An experience with death has a way of reshaping perspectives—shifting priorities.  Whatever led to the young woman’s fall, I cannot imagine she will be quick to do it again.  Her view of life and death and the dangers they contain will affect her every step.  She will be wary to let herself fall again.  So too with those who have passed from death to life in the Savior’s arms, rescued and claimed by God’s Son Himself.  “The one who has died has been set free from sin” (v. 7).  We know the place where sin leads us.  We’ve ventured through those hostile waters.  Thanks be to God Jesus was there.  Thanks be to God Jesus continues to carry us into life everlasting.

Baptism of Our Lord, Mark 1:4-11

November 29, 2011

Historical Description:

The artist is the remarkably talented but publicly obscure Anne Tinetti. She also happens to be my wife.”Kamikaze” was painted in 2004, as she wrestled with the nature of the Christian life as presented by the Scriptures. The artist confesses, however, that this was an instance of the original intention being surpassed (happily) by the final product.

Devotional Reflection:

The peaceful dove, alighting on the Prince of Peace below, with wispy wings and a whimsical descent: this is the familiar depiction of the Holy Spirit. That picture of the Spirit corresponds to a certain understanding of his work, that he is the “feel-good” person of the Trinity, bringing about the abundant life in those he indwells. In St. Mark’s account of Jesus’ baptism, however, the dove is there and his descent–but his work is not so much peace, as the sword. He offers the familiar image of the Holy Spirit, but with an unfamiliar twist.

Anne Tinetti’s painting “Kamikaze” invites us into deeper reflection upon Mark’s depiction. There is that dove, but his descent looks less like the gentle fall of a leaf and more like the nosedive of a missile. The Spirit plummets with a pointed aim. He has a mission.

Then there are the colors: cool blues give way to hot reds, with flames like fingers reaching upward. We expect to see movement from heaven to earth, life to life, as countless paintings of Jesus’ baptism have shown. But this dove’s plunge from celestial hues to less than heavenly ones suggests that may be too superficial a scene.

Finally the jarring word, broken across the painting: “kamikaze.” It evokes a pilot with a one-way ticket down. This dove has a mission, all right, but it doesn’t seem to have much to do with abundant life. This painting gives a different perspective on the peaceful dove, to say the least.

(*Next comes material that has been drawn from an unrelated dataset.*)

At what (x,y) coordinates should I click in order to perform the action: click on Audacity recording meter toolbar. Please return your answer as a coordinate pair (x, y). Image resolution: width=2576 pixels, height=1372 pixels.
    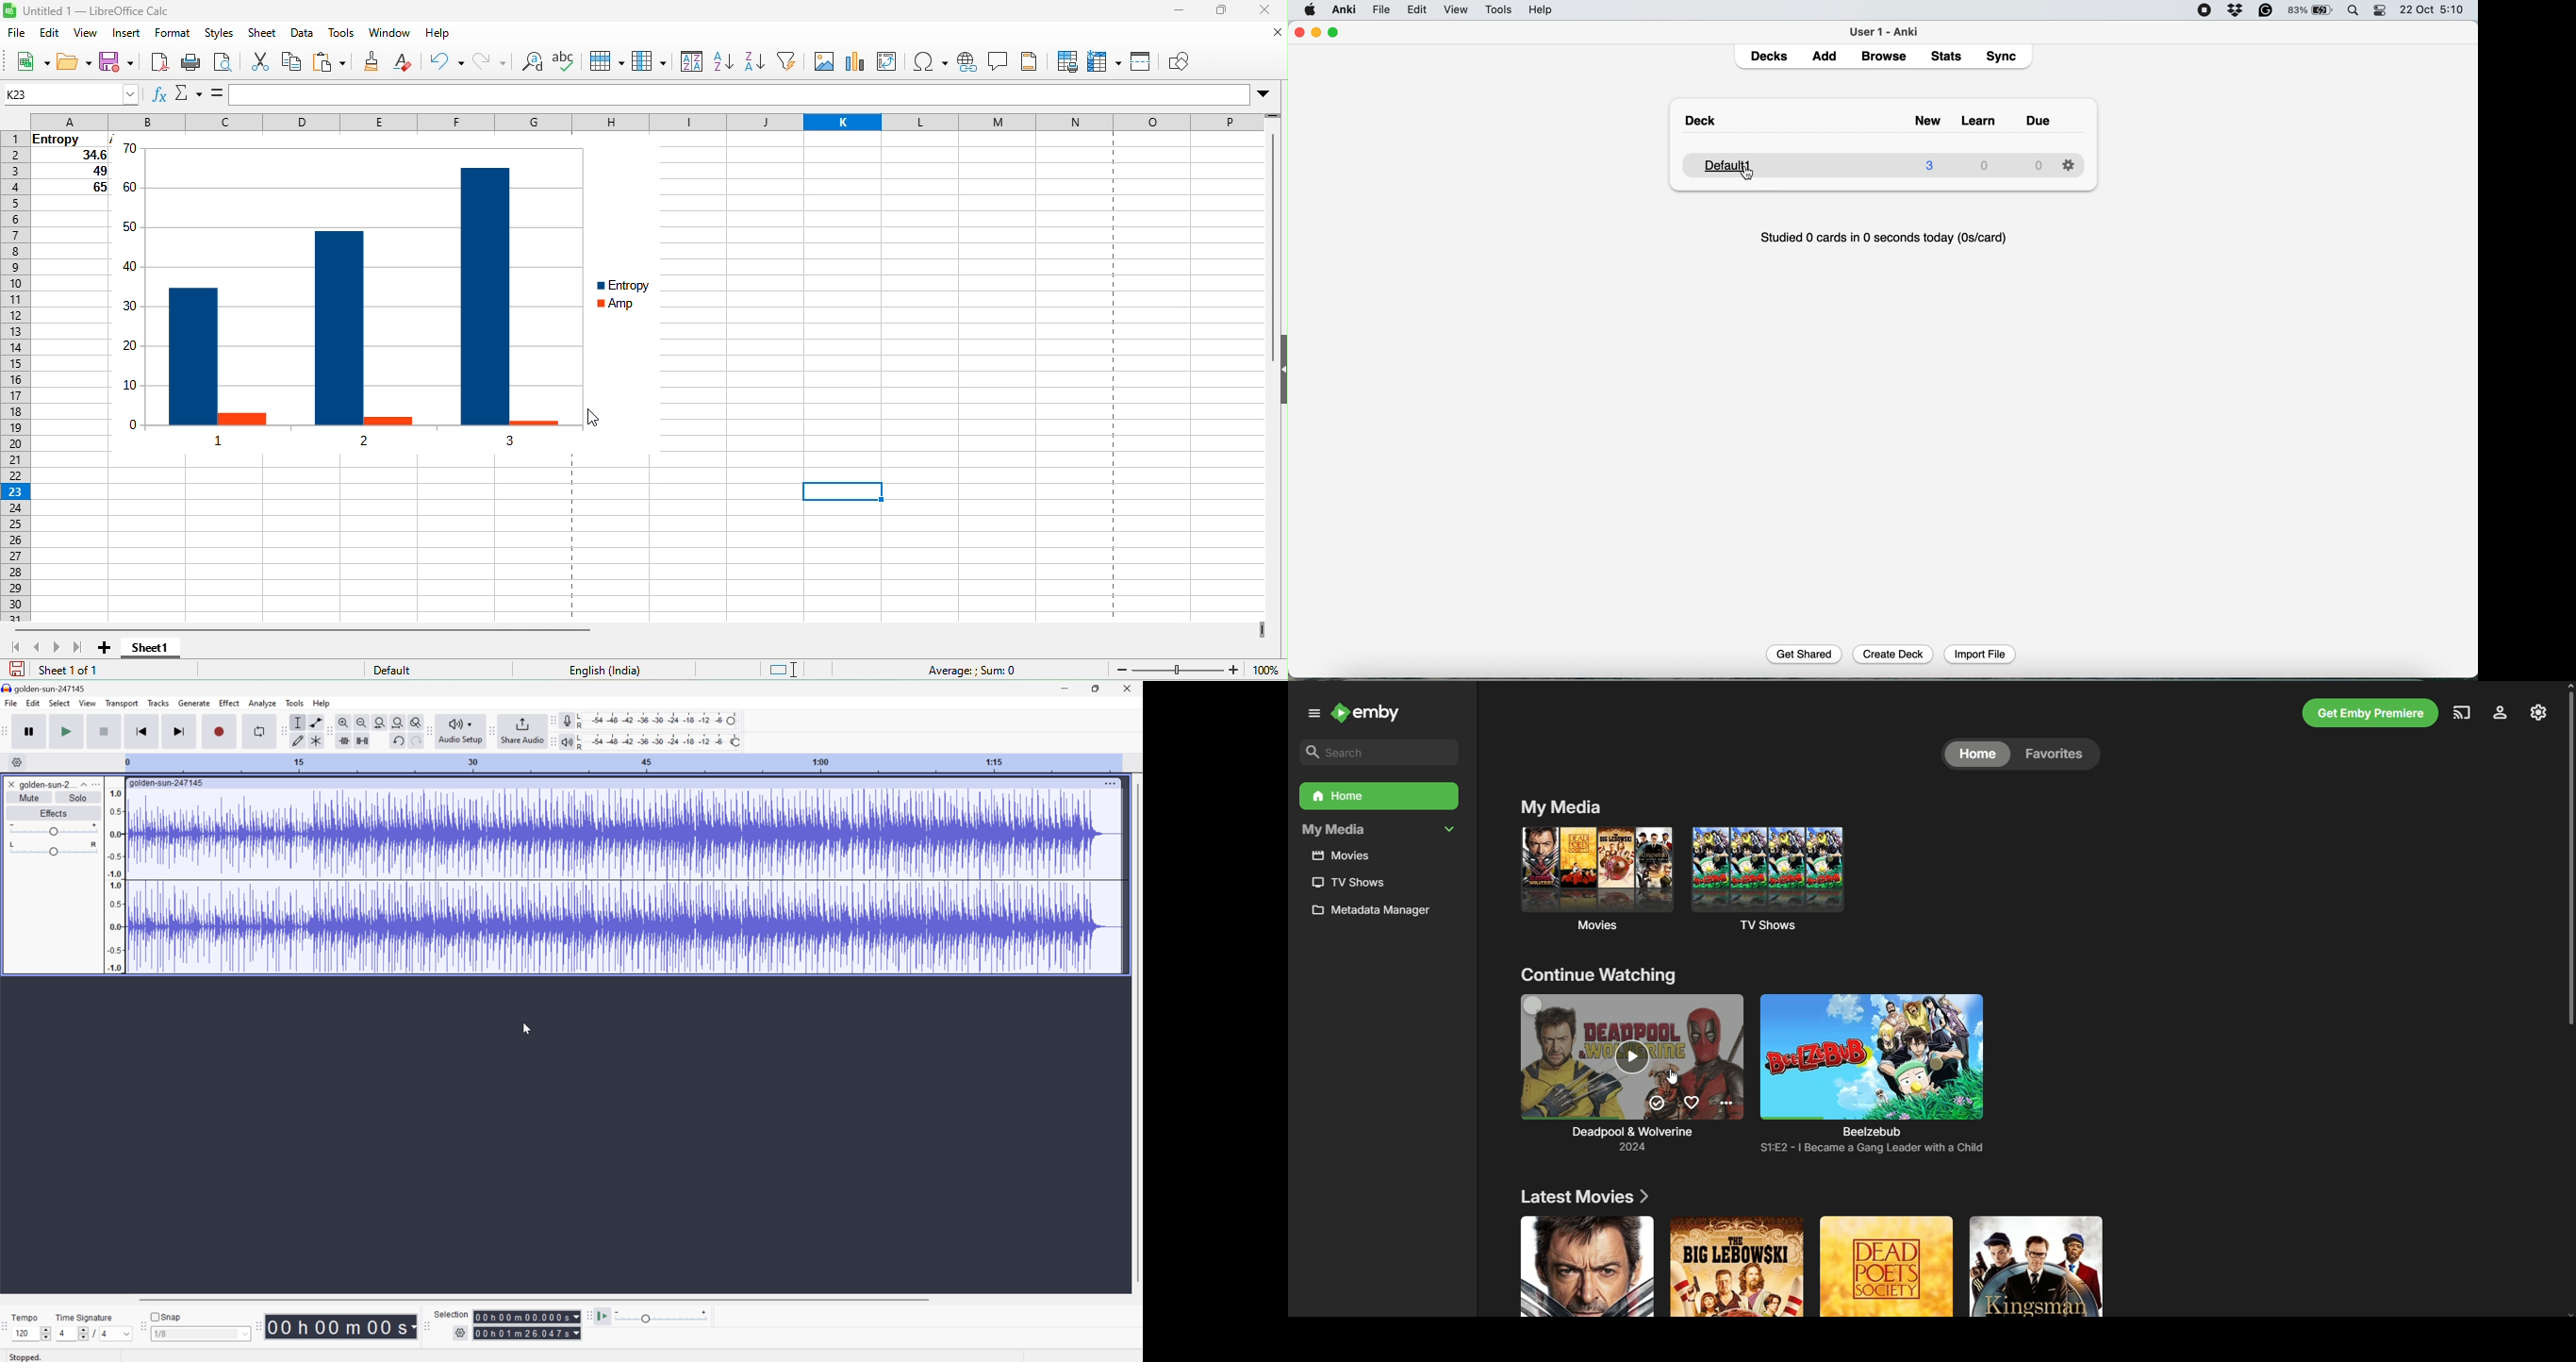
    Looking at the image, I should click on (551, 720).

And likewise St. Mark. The heavens don’t merely swing open, like the door of a birdcage; they are torn, rent asunder like some heavenly curtain, for the Spirit to come through. And after descending upon Jesus, we are told that the Spirit casts him out into the wilderness–the way Jesus will later cast out all manner of evil spirits.

This is not a Spirit who merely stirs up good feelings in those he indwells. This is the Holy Spirit, who imbues Jesus with a mission: a non-transferable ticket down. Throughout His ministry, our Lord moves inexorably from the heavenly heights down: incarnate in our very flesh; down, obedient unto death; down, down, to cast us all out, hell-bound, from the clutches of those fiery fingers. And he has succeeded.

This is the Jesus into whom you have been baptized: the One who came down for your salvation; whose ticket to the grave was not one-way, but round trip, from death and back. His resurrection is now yours. And so also His Spirit: not the one who would just give you warm Jesus-fuzzies, but the Holy Spirit who has given you a mission, who compels you constantly to lay down your life on behalf of your neighbor.